(Information given):
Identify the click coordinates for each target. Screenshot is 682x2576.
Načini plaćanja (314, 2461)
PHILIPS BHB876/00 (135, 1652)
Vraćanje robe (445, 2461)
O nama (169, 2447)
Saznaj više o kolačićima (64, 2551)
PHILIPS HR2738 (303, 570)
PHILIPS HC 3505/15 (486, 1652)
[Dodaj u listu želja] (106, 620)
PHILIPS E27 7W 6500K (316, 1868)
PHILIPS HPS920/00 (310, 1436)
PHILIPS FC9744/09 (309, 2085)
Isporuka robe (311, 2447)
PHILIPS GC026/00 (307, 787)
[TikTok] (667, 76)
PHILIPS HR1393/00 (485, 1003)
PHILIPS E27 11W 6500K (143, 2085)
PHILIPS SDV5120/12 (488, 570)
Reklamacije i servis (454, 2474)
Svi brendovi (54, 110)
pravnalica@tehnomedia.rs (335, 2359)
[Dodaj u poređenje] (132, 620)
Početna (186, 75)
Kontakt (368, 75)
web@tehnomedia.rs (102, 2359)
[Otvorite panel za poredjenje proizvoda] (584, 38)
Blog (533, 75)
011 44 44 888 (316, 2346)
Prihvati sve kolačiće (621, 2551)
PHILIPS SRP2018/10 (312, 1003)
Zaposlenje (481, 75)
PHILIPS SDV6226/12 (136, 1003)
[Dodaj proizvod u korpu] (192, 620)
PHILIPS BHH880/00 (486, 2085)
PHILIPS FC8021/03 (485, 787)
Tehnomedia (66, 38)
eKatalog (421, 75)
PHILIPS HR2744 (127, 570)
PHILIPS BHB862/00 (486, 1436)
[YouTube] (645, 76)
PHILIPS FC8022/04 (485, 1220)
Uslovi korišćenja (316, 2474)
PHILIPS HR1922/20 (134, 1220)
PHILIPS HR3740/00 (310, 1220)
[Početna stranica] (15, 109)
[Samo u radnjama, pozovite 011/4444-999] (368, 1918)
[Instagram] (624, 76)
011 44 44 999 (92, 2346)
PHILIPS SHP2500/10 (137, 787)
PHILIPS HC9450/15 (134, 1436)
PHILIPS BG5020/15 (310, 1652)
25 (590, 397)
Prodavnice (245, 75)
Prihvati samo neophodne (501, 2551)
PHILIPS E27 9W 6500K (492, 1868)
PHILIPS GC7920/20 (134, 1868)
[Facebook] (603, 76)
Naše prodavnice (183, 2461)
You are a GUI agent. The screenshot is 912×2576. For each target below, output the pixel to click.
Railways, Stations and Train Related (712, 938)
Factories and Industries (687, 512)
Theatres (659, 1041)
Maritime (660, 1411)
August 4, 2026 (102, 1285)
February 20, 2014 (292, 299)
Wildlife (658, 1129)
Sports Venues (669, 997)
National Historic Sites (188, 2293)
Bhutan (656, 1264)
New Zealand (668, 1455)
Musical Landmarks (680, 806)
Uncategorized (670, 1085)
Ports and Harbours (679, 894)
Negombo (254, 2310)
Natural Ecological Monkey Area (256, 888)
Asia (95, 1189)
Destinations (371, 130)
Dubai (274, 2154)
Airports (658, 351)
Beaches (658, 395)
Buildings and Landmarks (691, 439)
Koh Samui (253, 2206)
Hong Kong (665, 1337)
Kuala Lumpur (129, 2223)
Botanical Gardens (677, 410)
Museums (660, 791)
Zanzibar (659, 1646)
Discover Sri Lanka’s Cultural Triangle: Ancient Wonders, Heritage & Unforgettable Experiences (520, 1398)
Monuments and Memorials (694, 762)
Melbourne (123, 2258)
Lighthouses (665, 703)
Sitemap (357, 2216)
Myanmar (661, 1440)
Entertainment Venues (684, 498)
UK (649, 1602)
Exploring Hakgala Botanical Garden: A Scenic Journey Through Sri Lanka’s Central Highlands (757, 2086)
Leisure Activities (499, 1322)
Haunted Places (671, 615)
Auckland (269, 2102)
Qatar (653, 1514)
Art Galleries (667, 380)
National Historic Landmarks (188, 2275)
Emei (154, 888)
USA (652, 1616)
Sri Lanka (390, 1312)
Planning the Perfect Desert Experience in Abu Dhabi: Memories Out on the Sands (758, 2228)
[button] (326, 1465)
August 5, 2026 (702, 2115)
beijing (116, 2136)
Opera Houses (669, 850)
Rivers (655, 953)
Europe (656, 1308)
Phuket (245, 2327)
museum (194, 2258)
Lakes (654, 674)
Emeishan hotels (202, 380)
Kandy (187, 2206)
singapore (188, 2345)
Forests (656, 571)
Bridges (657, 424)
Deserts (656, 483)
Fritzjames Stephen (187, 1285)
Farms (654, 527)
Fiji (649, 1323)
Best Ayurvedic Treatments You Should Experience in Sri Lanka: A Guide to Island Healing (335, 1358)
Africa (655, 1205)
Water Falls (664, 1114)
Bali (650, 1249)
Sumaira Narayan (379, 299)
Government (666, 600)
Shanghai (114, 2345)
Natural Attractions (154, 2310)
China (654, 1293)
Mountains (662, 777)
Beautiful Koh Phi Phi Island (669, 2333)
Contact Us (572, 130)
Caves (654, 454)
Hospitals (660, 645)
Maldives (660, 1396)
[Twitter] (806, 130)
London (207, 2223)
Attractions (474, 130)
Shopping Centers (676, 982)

(Task prompt): A faithful copy of every record is required; output it in full.

(Task output):
Identify the click coordinates for each target. Screenshot is 682x2576.
Načini plaćanja (314, 2461)
PHILIPS BHB876/00 (135, 1652)
Vraćanje robe (445, 2461)
O nama (169, 2447)
Saznaj više o kolačićima (64, 2551)
PHILIPS HR2738 (303, 570)
PHILIPS HC 3505/15 (486, 1652)
[Dodaj u listu želja] (106, 620)
PHILIPS E27 7W 6500K (316, 1868)
PHILIPS HPS920/00 (310, 1436)
PHILIPS FC9744/09 (309, 2085)
Isporuka robe (311, 2447)
PHILIPS GC026/00 (307, 787)
[TikTok] (667, 76)
PHILIPS HR1393/00 (485, 1003)
PHILIPS E27 11W 6500K (143, 2085)
PHILIPS SDV5120/12 (488, 570)
Reklamacije i servis (454, 2474)
Svi brendovi (54, 110)
pravnalica@tehnomedia.rs (335, 2359)
[Dodaj u poređenje] (132, 620)
Početna (186, 75)
Kontakt (368, 75)
web@tehnomedia.rs (102, 2359)
[Otvorite panel za poredjenje proizvoda] (584, 38)
Blog (533, 75)
011 44 44 888 (316, 2346)
Prihvati sve kolačiće (621, 2551)
PHILIPS SRP2018/10 (312, 1003)
Zaposlenje (481, 75)
PHILIPS SDV6226/12 (136, 1003)
[Dodaj proizvod u korpu] (192, 620)
PHILIPS BHH880/00 (486, 2085)
PHILIPS FC8021/03 (485, 787)
Tehnomedia (66, 38)
eKatalog (421, 75)
PHILIPS HR2744 (127, 570)
PHILIPS BHB862/00 (486, 1436)
[YouTube] (645, 76)
PHILIPS FC8022/04 (485, 1220)
Uslovi korišćenja (316, 2474)
PHILIPS HR1922/20 (134, 1220)
PHILIPS HR3740/00 (310, 1220)
[Početna stranica] (15, 109)
[Samo u radnjama, pozovite 011/4444-999] (368, 1918)
[Instagram] (624, 76)
011 44 44 999 (92, 2346)
PHILIPS SHP2500/10 (137, 787)
PHILIPS HC9450/15 (134, 1436)
PHILIPS BG5020/15 (310, 1652)
25 (590, 397)
Prodavnice (245, 75)
Prihvati samo neophodne (501, 2551)
PHILIPS E27 9W 6500K (492, 1868)
PHILIPS GC7920/20 (134, 1868)
[Facebook] (603, 76)
Naše prodavnice (183, 2461)
You are a GUI agent. The screenshot is 912×2576. For each target below, output the pixel to click.
Railways, Stations and Train Related (712, 938)
Factories and Industries (687, 512)
Theatres (659, 1041)
Maritime (660, 1411)
August 4, 2026 (102, 1285)
February 20, 2014 (292, 299)
Wildlife (658, 1129)
Sports Venues (669, 997)
National Historic Sites (188, 2293)
Bhutan (656, 1264)
New Zealand (668, 1455)
Musical Landmarks (680, 806)
Uncategorized (670, 1085)
Ports and Harbours (679, 894)
Negombo (254, 2310)
Natural Ecological Monkey Area (256, 888)
Asia (95, 1189)
Destinations (371, 130)
Dubai (274, 2154)
Airports (658, 351)
Beaches (658, 395)
Buildings and Landmarks (691, 439)
Koh Samui (253, 2206)
Hong Kong (665, 1337)
Kuala Lumpur (129, 2223)
Botanical Gardens (677, 410)
Museums (660, 791)
Zanzibar (659, 1646)
Discover Sri Lanka’s Cultural Triangle: Ancient Wonders, Heritage & Unforgettable Experiences (520, 1398)
Monuments and Memorials (694, 762)
Melbourne (123, 2258)
Lighthouses (665, 703)
Sitemap (357, 2216)
Myanmar (661, 1440)
Entertainment Venues (684, 498)
UK (649, 1602)
Exploring Hakgala Botanical Garden: A Scenic Journey Through Sri Lanka’s Central Highlands (757, 2086)
Leisure Activities (499, 1322)
Haunted Places (671, 615)
Auckland (269, 2102)
Qatar (653, 1514)
Art Galleries (667, 380)
National Historic Landmarks (188, 2275)
Emei (154, 888)
USA (652, 1616)
Sri Lanka (390, 1312)
Planning the Perfect Desert Experience in Abu Dhabi: Memories Out on the Sands (758, 2228)
[button] (326, 1465)
August 5, 2026 (702, 2115)
beijing (116, 2136)
Opera Houses (669, 850)
Rivers (655, 953)
Europe (656, 1308)
Phuket (245, 2327)
museum (194, 2258)
Lakes (654, 674)
Emeishan hotels (202, 380)
Kandy (187, 2206)
singapore (188, 2345)
Forests (656, 571)
Bridges (657, 424)
Deserts (656, 483)
Fritzjames Stephen (187, 1285)
Farms (654, 527)
Fiji (649, 1323)
Best Ayurvedic Treatments You Should Experience in Sri Lanka: A Guide to Island Healing (335, 1358)
Africa (655, 1205)
Water Falls (664, 1114)
Bali (650, 1249)
Sumaira Narayan (379, 299)
Government (666, 600)
Shanghai (114, 2345)
Natural Attractions (154, 2310)
China (654, 1293)
Mountains (662, 777)
Beautiful Koh Phi Phi Island (669, 2333)
Contact Us (572, 130)
Caves (654, 454)
Hospitals (660, 645)
Maldives (660, 1396)
[Twitter] (806, 130)
London (207, 2223)
Attractions (474, 130)
Shopping Centers (676, 982)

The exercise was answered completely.